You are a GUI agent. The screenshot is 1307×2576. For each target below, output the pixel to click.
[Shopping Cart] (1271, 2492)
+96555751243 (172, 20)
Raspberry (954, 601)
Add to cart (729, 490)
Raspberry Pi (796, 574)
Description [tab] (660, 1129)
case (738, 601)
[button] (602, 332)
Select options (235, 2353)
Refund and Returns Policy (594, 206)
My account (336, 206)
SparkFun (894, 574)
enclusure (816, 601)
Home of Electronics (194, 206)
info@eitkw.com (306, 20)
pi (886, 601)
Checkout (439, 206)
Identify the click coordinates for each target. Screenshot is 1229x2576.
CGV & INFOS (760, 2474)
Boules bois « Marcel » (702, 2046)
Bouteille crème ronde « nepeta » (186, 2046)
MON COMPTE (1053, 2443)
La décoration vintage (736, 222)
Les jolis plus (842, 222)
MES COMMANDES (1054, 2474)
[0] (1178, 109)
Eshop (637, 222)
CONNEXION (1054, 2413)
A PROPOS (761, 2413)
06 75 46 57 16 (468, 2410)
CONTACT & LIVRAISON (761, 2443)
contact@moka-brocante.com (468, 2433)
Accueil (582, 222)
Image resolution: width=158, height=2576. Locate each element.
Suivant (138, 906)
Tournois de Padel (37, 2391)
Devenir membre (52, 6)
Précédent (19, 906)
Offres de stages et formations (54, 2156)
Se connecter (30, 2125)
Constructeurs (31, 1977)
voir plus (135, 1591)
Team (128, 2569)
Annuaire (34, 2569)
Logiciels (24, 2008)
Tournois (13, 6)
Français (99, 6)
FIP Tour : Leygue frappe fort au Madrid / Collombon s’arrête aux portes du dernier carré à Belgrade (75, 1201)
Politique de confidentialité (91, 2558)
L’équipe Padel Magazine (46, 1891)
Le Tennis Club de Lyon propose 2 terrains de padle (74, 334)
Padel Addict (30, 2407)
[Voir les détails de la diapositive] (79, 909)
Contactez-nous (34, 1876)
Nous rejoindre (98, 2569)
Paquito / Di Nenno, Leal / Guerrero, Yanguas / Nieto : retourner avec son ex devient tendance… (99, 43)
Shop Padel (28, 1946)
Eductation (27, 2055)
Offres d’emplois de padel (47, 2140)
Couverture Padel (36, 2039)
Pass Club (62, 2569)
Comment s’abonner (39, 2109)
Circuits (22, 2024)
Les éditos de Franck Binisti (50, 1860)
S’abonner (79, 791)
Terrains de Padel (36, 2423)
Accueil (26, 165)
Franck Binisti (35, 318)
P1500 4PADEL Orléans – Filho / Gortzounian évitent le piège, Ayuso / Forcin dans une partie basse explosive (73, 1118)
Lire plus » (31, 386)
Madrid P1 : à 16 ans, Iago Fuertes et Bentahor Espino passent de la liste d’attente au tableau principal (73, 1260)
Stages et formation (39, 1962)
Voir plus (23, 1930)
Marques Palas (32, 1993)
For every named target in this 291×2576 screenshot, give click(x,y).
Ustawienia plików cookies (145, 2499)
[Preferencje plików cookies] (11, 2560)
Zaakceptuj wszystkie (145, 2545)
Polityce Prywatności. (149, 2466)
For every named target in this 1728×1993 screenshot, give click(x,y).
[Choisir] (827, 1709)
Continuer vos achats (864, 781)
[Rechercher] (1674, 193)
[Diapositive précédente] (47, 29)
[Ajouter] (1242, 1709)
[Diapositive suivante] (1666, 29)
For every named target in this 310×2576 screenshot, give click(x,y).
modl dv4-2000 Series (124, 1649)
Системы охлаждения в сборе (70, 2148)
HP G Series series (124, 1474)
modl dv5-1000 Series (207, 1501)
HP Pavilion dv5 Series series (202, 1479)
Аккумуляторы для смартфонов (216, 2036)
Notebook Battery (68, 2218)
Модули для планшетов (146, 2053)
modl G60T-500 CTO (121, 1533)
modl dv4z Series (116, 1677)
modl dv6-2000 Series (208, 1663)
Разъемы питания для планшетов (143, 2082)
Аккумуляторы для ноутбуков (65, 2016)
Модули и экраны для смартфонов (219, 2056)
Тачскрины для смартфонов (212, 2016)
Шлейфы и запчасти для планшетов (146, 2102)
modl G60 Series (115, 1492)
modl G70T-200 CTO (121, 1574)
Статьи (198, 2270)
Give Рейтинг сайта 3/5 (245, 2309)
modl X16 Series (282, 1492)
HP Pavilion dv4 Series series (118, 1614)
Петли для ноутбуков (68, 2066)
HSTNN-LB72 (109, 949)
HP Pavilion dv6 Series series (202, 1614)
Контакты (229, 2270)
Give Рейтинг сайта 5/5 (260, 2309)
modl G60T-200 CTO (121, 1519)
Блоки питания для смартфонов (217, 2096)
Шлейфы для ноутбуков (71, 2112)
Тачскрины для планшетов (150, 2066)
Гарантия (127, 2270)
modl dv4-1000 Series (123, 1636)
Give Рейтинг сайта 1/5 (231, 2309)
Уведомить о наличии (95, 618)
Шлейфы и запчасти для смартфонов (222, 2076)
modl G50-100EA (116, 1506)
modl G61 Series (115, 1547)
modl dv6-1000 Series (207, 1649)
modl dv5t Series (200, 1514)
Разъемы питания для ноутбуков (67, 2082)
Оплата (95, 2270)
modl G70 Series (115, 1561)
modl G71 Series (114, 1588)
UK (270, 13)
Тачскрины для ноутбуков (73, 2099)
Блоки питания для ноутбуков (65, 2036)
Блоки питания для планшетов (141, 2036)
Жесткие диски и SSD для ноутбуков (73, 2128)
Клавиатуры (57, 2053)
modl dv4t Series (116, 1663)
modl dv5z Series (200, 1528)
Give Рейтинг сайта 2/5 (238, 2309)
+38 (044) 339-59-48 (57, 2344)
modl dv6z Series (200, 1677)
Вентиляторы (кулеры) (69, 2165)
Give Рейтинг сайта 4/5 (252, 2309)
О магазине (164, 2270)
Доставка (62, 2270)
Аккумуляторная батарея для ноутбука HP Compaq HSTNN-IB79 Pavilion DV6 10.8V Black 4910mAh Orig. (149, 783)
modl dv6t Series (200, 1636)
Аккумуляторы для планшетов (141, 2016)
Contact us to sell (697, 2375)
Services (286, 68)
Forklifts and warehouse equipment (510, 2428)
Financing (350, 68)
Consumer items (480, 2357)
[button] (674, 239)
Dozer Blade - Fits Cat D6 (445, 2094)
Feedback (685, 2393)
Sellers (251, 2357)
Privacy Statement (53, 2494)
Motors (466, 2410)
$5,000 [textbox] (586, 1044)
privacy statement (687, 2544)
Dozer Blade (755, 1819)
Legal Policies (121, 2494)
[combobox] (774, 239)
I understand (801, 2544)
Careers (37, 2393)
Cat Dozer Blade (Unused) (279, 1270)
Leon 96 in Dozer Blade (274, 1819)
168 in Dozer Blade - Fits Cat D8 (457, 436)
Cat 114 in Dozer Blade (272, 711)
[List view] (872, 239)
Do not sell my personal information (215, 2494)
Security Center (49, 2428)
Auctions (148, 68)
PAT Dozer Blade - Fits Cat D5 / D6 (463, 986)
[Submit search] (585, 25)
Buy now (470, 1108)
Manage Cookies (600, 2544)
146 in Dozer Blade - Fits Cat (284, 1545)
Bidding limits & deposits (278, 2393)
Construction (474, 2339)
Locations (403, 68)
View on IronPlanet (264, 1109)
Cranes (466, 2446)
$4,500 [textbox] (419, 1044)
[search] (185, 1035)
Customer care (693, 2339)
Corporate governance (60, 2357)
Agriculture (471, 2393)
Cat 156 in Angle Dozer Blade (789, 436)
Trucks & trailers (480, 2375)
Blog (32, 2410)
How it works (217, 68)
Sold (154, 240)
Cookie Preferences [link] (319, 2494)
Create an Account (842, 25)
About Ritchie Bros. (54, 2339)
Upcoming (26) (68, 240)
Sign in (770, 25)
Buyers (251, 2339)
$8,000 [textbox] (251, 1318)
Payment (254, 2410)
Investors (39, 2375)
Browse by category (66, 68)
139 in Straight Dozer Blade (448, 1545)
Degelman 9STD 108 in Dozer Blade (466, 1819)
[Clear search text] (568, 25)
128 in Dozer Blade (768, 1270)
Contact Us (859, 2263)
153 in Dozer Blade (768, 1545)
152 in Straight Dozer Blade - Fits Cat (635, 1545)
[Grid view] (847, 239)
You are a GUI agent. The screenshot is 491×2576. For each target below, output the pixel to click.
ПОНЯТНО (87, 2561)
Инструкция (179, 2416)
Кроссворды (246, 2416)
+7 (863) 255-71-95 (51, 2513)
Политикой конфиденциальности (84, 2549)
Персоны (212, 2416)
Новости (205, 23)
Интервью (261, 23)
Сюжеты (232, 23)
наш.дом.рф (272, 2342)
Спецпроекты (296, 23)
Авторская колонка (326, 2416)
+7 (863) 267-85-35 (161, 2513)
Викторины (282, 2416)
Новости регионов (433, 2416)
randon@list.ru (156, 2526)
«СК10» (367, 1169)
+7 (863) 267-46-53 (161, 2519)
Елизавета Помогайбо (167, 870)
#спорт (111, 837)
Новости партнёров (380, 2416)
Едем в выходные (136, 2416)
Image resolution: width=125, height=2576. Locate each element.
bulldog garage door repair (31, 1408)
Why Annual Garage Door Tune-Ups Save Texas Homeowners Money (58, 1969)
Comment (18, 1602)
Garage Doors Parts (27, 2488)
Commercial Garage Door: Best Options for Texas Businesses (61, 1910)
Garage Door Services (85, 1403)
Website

= = = = = = =

* What this task involves:
What you output must be the lines from the opening of the material above up to and including the line with "L’équipe Padel Magazine (46, 1891)", reproduced exactly.

* Your response:
You are a GUI agent. The screenshot is 1307×2576. For each target below, output the pixel to click.
[Shopping Cart] (1271, 2492)
+96555751243 (172, 20)
Raspberry (954, 601)
Add to cart (729, 490)
Raspberry Pi (796, 574)
Description [tab] (660, 1129)
case (738, 601)
[button] (602, 332)
Select options (235, 2353)
Refund and Returns Policy (594, 206)
My account (336, 206)
SparkFun (894, 574)
enclusure (816, 601)
Home of Electronics (194, 206)
info@eitkw.com (306, 20)
pi (886, 601)
Checkout (439, 206)
Identify the click coordinates for each target. Screenshot is 1229x2576.
CGV & INFOS (760, 2474)
Boules bois « Marcel » (702, 2046)
Bouteille crème ronde « nepeta » (186, 2046)
MON COMPTE (1053, 2443)
La décoration vintage (736, 222)
Les jolis plus (842, 222)
MES COMMANDES (1054, 2474)
[0] (1178, 109)
Eshop (637, 222)
CONNEXION (1054, 2413)
A PROPOS (761, 2413)
06 75 46 57 16 (468, 2410)
CONTACT & LIVRAISON (761, 2443)
contact@moka-brocante.com (468, 2433)
Accueil (582, 222)
Image resolution: width=158, height=2576. Locate each element.
Suivant (138, 906)
Tournois de Padel (37, 2391)
Devenir membre (52, 6)
Précédent (19, 906)
Offres de stages et formations (54, 2156)
Se connecter (30, 2125)
Constructeurs (31, 1977)
voir plus (135, 1591)
Team (128, 2569)
Annuaire (34, 2569)
Logiciels (24, 2008)
Tournois (13, 6)
Français (99, 6)
FIP Tour : Leygue frappe fort au Madrid / Collombon s’arrête aux portes du dernier carré à Belgrade (75, 1201)
Politique de confidentialité (91, 2558)
L’équipe Padel Magazine (46, 1891)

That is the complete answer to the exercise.